Makery: Over 30 Projects for the Home, to Wear and to Give by Kate Smith is published by Octopus Books. It retails in the US for $19.99, in the UK for L14.99, and Canada for $21.99. The Makery is not just a book; it is also a place, a shop located in Bath that offers workshops, parties, and supplies all around the idea of making items for the home, to wear, and to give (as the subtitle of the book points out). The book offers a collection of projects that come from the folks who run this shop, and it is a combination of various crafts: sewing, knitting, crochet, decoupage, and more.
Many of the projects require some minor sewing skills. You would need a sewing machine, but most of them are pretty easy and require lots of straight stitching. For example, there is a drawstring bag, sun glass case, passport case. Basically, they include a lot of different ideas for using squares and rectangles to create different home decor and gift items. Pattern pullouts are provided in the back of the book.
There is a little yarn crafting in here, a few knitting projects like a coffee cup cozy and wrist warmers and one crocheted project. I took a good look at the crochet slippers. They look like they would be fairly easy and something you could make for yourself or give as gifts. However, I was not sure if the stitch references were in US or UK terms. In the US, our single crochet is called double crochet, and these say that you will do double crochet and even show how to do double crochet in the techniques section of the book, but when I look at the drawn illustrations in the project and finished pair, it sure looks like single crochet to me.
Other than sewing and yarn, there is an assortment of other crafting methods used. For example, there is a Shrinky Dink jewelry project (very cute); a project showing how to make decorative paper tags; and an adorable how-to on turning a small toy truck into a pin cushion.
Each project includes written instructions, a few drawn illustrations, a photo of the supplies used, and a photo of the finished piece. There is a techniques section in the back (7 pages) that covers things like knitting stitches, embroidery, and basic sewing methods. Measurements are provided in both metric and imperial (what we still use in the US).

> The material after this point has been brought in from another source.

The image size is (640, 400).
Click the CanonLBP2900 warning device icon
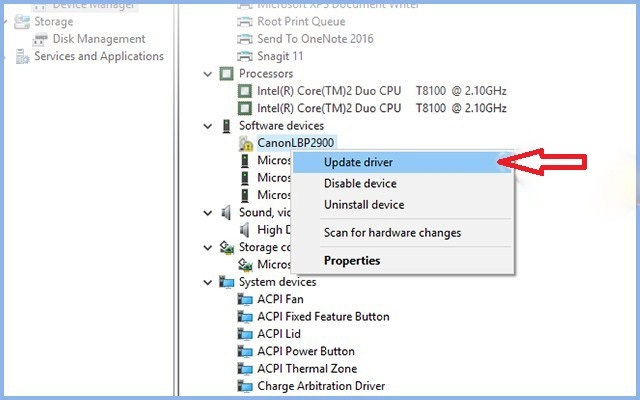point(246,143)
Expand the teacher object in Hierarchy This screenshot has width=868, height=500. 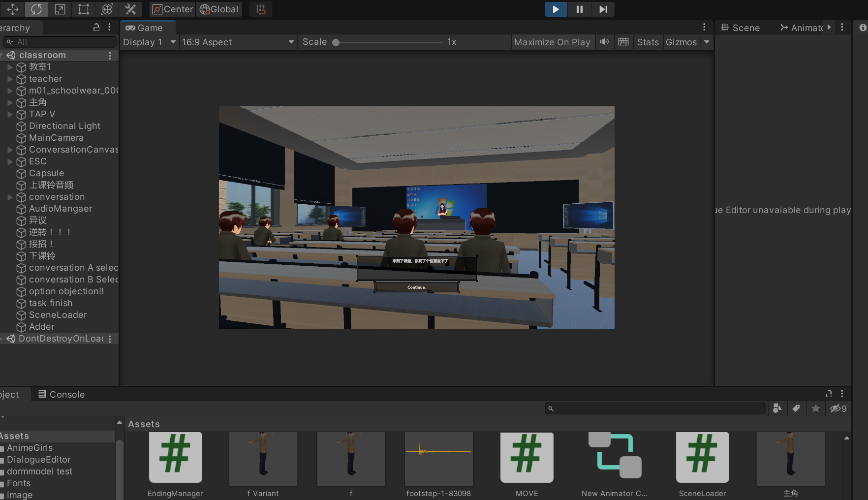[10, 79]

I think this book would appeal to experienced crafters who are looking for easy projects to do as either quick gifts or to do with someone not as experienced, such as a tween or teenager. Those with limited sewing skills who want projects they could handle would like most of the simple sewing projects in here. There is a mix of cute, clever, and been-done as far as the projects. The pin cushion I mentioned already is an example of what I would call clever. The passport case and eye glass case have been-done, but for newbies, they are accessible projects. This has the crafter who likes to dabble in a little bit of everything in mind, so it might also be good for someone who wants to try a new craft.